Northanger Abbey
By Jane Austen
- Release Date: 1803-07-02
- Genre: Classics
Score: 4
4
From 112 Ratings
The Author
There was nothing of the literary woman in the external affairs of her life and its conduct. Born on 16 December, 1775, at Steventon in Hampshire, of which her father was rector, and dying at Winchester on 18 July, 1817, she passed the intervening years almost entirely in the country. She lived with her family in Bath from 1801 to 1806, and at Southampton from 1806 to 1809. From 1811 until 1816, with the release of Sense and Sensibility (1811), Pride and Prejudice (1813), Mansfield Park (1814) and Emma (1816), she achieved success as a published writer. She wrote two additional novels, Northanger Abbey and Persuasion, both published posthumously in 1818, and began a third, which was eventually titled Sanditon. Austen died in Winchester on 18 July 1817, at the age of 41, before completing it.
The Novel
Of the six published novels, Northanger Abbey is, probably, that which comes nearest to being Jane Austen’s earliest work. Northanger Abbey was the first of Jane Austen's novels to be completed for publication, though she had previously made a start on Sense and Sensibility and Pride and Prejudice. According to Cassandra Austen's Memorandum, Susan (as it was first called) was written approximately during 1798–99. It was revised by Austen for the press in 1803, and sold in the same year for £10 to a London bookseller, Crosby & Co., who decided against publishing. In 1817, the bookseller was content to sell it back to the novelist's brother, Henry Austen, for the exact sum — £10 — that he had paid for it at the beginning, not knowing that the writer was by then the author of four popular novels. The novel was further revised before being brought out posthumously in late December 1817 (1818 given on the title-page), as the first two volumes of a four-volume set with Persuasion.

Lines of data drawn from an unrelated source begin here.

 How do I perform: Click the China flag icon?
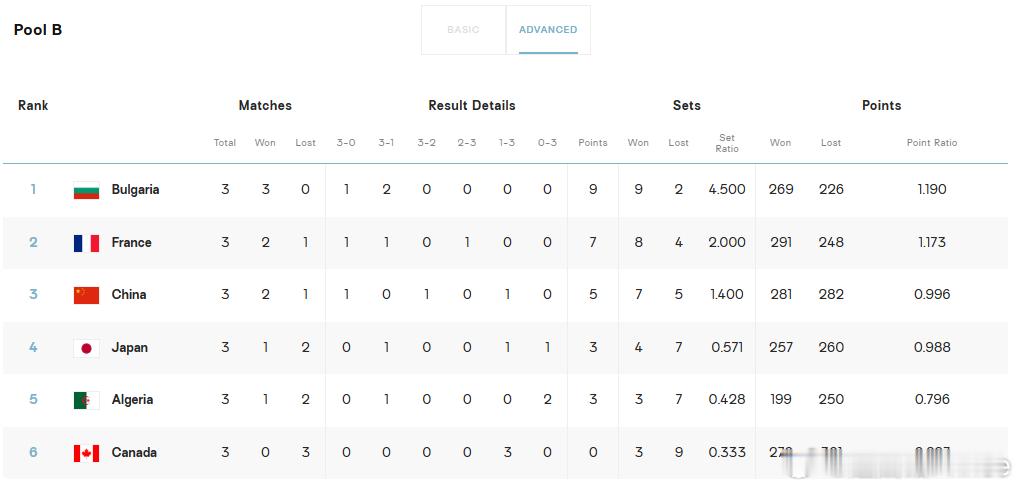pyautogui.click(x=87, y=295)
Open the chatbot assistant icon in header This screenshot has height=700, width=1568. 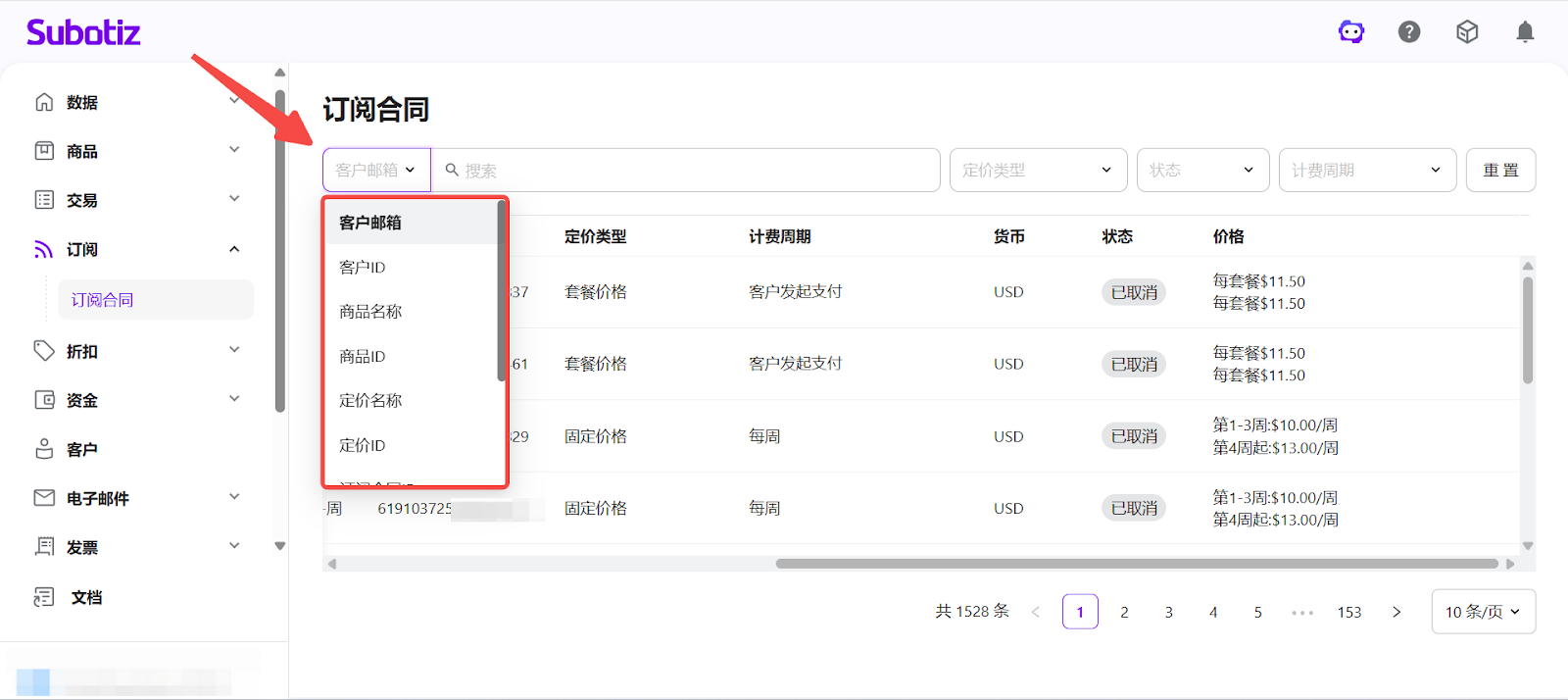coord(1351,32)
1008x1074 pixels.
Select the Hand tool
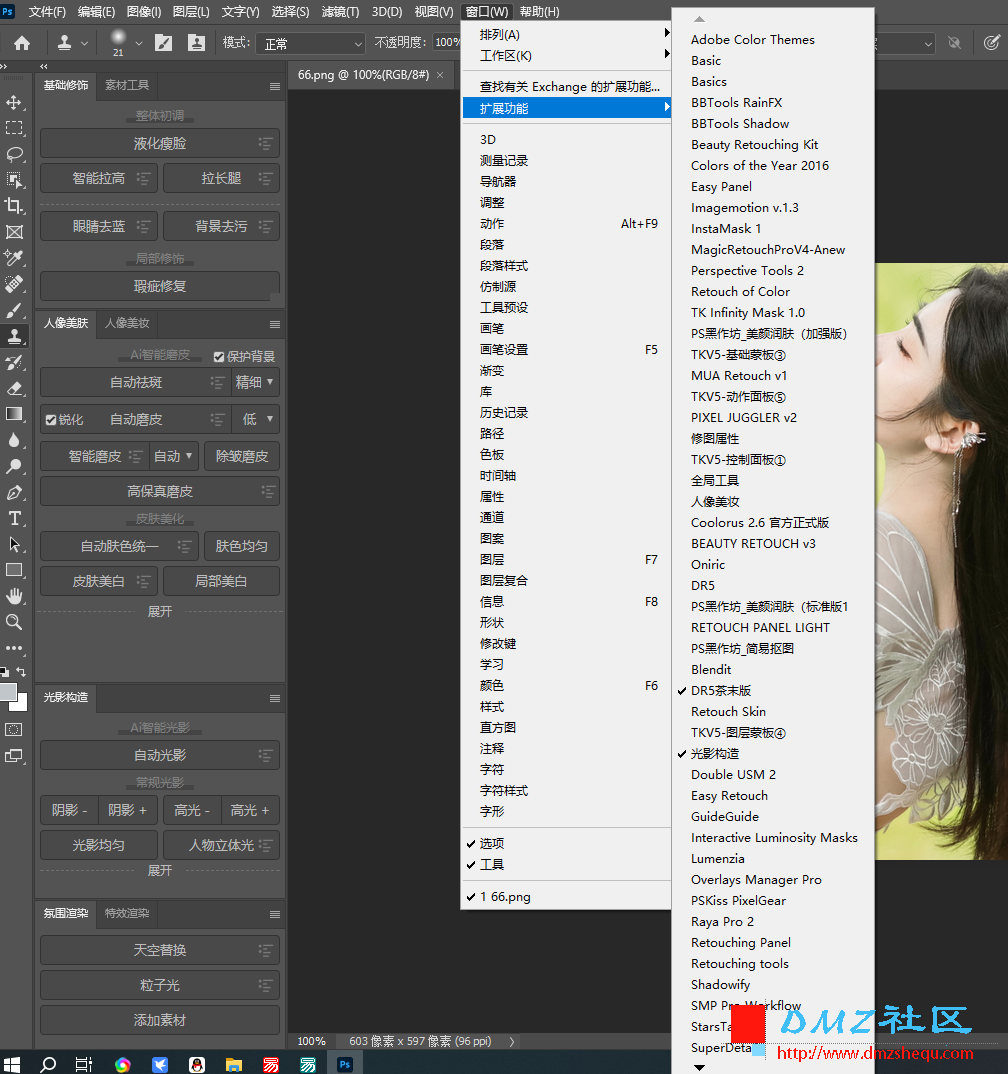coord(14,596)
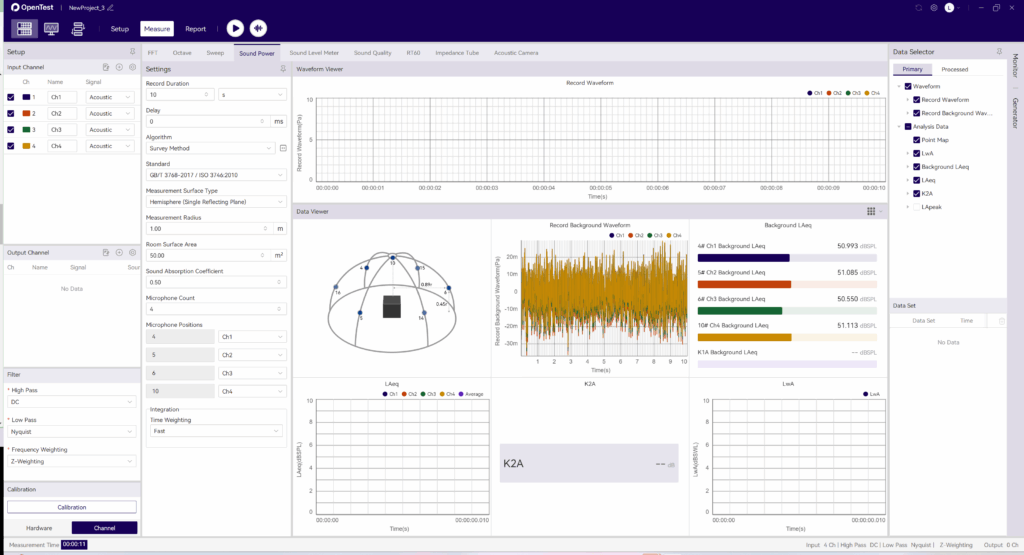Start measurement with the play button

(235, 29)
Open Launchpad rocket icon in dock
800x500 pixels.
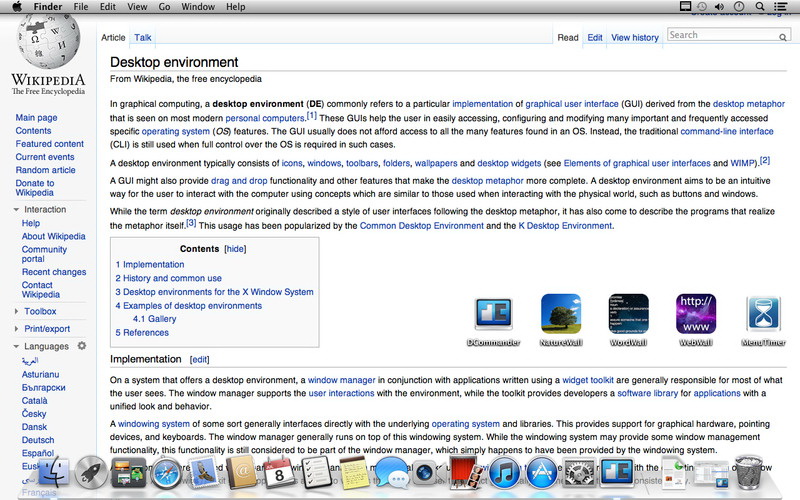tap(91, 473)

Northanger Abbey is fundamentally a parody of Gothic fiction. Austen turns the conventions of eighteenth-century novels on their head, by making her heroine a plain and undistinguished girl from a middle-class family, allowing the heroine to fall in love with the hero before he has a serious thought of her, and exposing the heroine's romantic fears and curiosities as groundless. Several Gothic novels are mentioned in the book, including most importantly The Mysteries of Udolpho and The Italian by Ann Radcliffe. Austen also satirizes Clermont, a Gothic novel by Regina Maria Roche. This last is included in a list of seven somewhat obscure Gothic works, known as the 'Northanger horrid novels'.
Literary Allusions
On Sir Walter Scott — Miss Austen's novels, especially Emma and Northanger Abbey, were great favourites with Scott, and he often read chapters of them to his evening circle.
Thomas Henry Lister, 1826 in „Granby“, Chapter 10: ― "Now I hardly know whether you are joking or not. I think not―you look so serious. But do tell me your favourite novels. I hope you like nothing of Miss Edgeworth's or Miss Austen's. They are full of common-place people, that one recognises at once. You cannot think how I was disappointed in Northanger Abbey, and Castle Rackrent, for the titles did really promise something.
Letitia Elizabeth Landon in "Romance and Reality", Chapter 17, 1831: ― "I prefer Miss Austen's; they are the truest pictures of country life, whose little schemes, hopes, scandals, &c. are detected with a woman's tact, and told with a woman's vivacity."